Saskia Fechte, Stuttgart
In seltenen Fällen sprechen Patienten nach der OP vorübergehend ausschließlich in einer Fremdsprache. Foto: SelectStock/istockphoto.com
Nach einer Operation – oder vielmehr nach einer Narkose – können verschiedene Arten der Desorientierung auftreten. Dazu gehören Orientierungsstörungen in Bezug auf Ort, Zeit, die eigene Person sowie die Unfähigkeit, nahestehende Personen zu erkennen. Weniger häufig dokumentiert sind Fälle, in denen ein Verlust der Muttersprache auftritt und Patienten plötzlich in einer anderen Sprache kommunizieren. Das sogenannte Fremdsprachensyndrom, früher „Nicht-Muttersprachensyndrom“ genannt, ist gekennzeichnet durch die plötzliche Unfähigkeit, die eigene Muttersprache zu verstehen und zu sprechen. Stattdessen kommunizieren die Patienten in einer Fremdsprache, die sie in der Schule oder später im Erwachsenenalter gelernt haben.

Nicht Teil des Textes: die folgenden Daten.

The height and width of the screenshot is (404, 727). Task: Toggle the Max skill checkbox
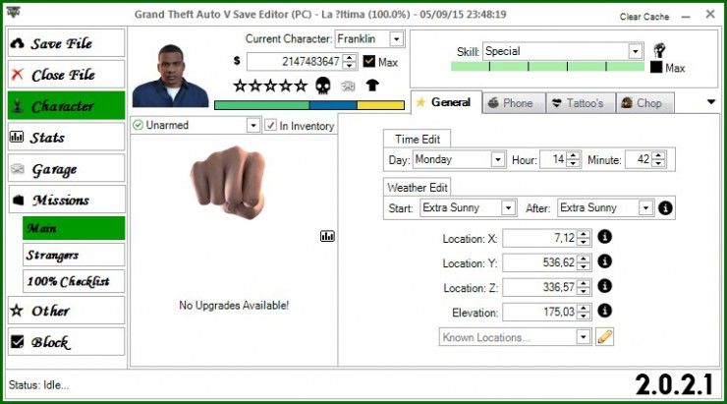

Untersuchungen zur Pathophysiologie sind schwierig, denn Fallberichte sind selten. Autoren einer diesbezüglichen Analyse fanden acht relevante veröffentlichte Fälle. Demnach gibt es keine Hinweise dafür, dass es sich um einen Phänotyp einer psychischen Störung handeln könnte, weitere neurologische Auffälligkeiten waren bei den Patienten nicht vorhanden. Das Fremdsprachensyndrom ist außerdem abzugrenzen vom Foreign Accent Syndrome, bei dem Patienten mit einem veränderten Sprachrhythmus sprechen, der für Zuhörer wie ein fremdsprachiger Akzent erscheint [1]. Einigen Patienten war nicht bewusst, dass sie fremdsprachig sprechen, zählen, sogar schreiben, oder sie konnten sich später nicht daran erinnern. Die muttersprachlichen Fähigkeiten stellten sich nach bis zu 28 Stunden wieder ein, meist spontan und vollständig. Interessant im Zusammenhang mit dem postoperativen Verlust der Muttersprache sind Hinweise darauf, dass native und nicht-native Sprachen in räumlich getrennten Bereichen im Gehirn gespeichert sind [2].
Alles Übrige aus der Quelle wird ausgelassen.